Desses dois acidentes potencialmente fatais, nasceu uma reflexão terna e desapiedada sobre o fim das coisas, que chega adora às livrarias sob a forma de uma novela-ensaio. Um livro sobre o fim do mundo, nas suas mais variadas versões; o deserto de Atacama, onde as mulheres continuam a revolver a areia em busca de partes do corpo dos maridos e dos filhos, vítimas da ditadura de Pinochet; o fim das tribos indígenas, das línguas; o planeta que se afunda; vidas trocadas por botões; o pó de onde todos viemos e a que todos regressaremos…

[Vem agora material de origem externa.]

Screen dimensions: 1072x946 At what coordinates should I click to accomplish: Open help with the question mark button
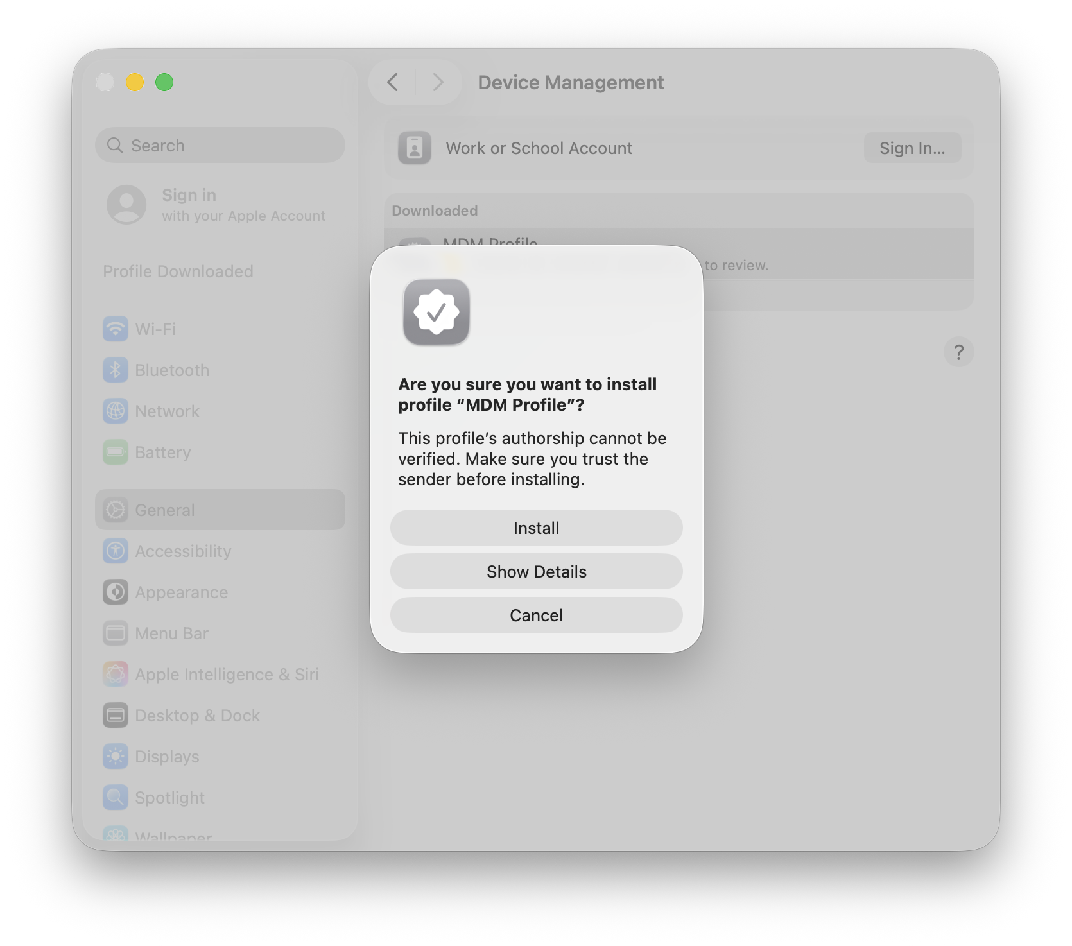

Do outro lado desse “beco escuro” está, afinal, a arte, que resiste para além da morte, e a salvação que só a beleza nos pode oferecer — como se pode ler na introdução de O que a Chama Iluminou, “a transformação do mundo em narrativa, em representação, em memória, em arte, em algo que, não sendo a própria coisa, é a sua dimensão depurada ou destilada.” O título do livro, uma paráfrase de uma citação de Antoine de Saint-Exupéry, ressoa como uma nota de esperança, uma vela que ilumina a escuridão e permeia todo o ensaio: no fim, o que fica da vida — essa que é um permanente “deixar de ser para continuar a ser” — não é a cera que derreteu, mas o que a chama iluminou.
Fique com a introdução desta reflexão inquietante, e luminosa, sobre a existência, intitulada “Tempo é luto”.
INTRODUÇÃO
Tempo é luto
Começa aqui uma viagem sobre o fim, nas múltiplas formas de que ele se reveste e como se impõe. Tudo acaba a todo o instante, ou, como escreveu Wislawa Szymborska, «quando pronuncio a palavra Futuro, / a primeira sílaba já pertence ao passado»; do mesmo modo que existe uma natalidade presente em todas as coisas, um recomeço constante, assim o surgimento de algo novo implica perda, deixar de ser o que era. E, no meio dessa perda, da transformação em nada face ao tudo, para usar a formulação de Pascal, há sempre um nascimento. Essa simultaneidade é inerente a todos os fenómenos. O tempo é luto, pois empurra constantemente com uma mão — para um passado inacessível — tudo o que foi criado, mas é também celebração, na medida em que cria com a outra. Trata-se de dois movimentos, mas apenas na aparência: analisados atentamente, reduzem-se a um fenómeno. Por isso, encontramos sempre uma forma de contradição quando pensamos nesta coreografia de dois rostos: por vezes, a perda imensurável, outras, a surpresa da criação e metamorfose; por vezes, estamos perante o abismo da extinção, outras, a contemplar um campo de girassóis ou a ouvir a voz de Chavela Vargas cantar os dois beijos que leva na alma: «el último de mi madre y el primero que te di». Morte e vida, o último e o primeiro. Se neste livro pretendo falar do fim, dele será sempre indissociável o início. Há ainda uma terceira face, que tantas vezes passa despercebida, porque emerge em diferentes manifestações: a transformação do mundo em narrativa, em representação, em memória, em arte, em algo que, não sendo a própria coisa, é a sua dimensão depurada ou destilada.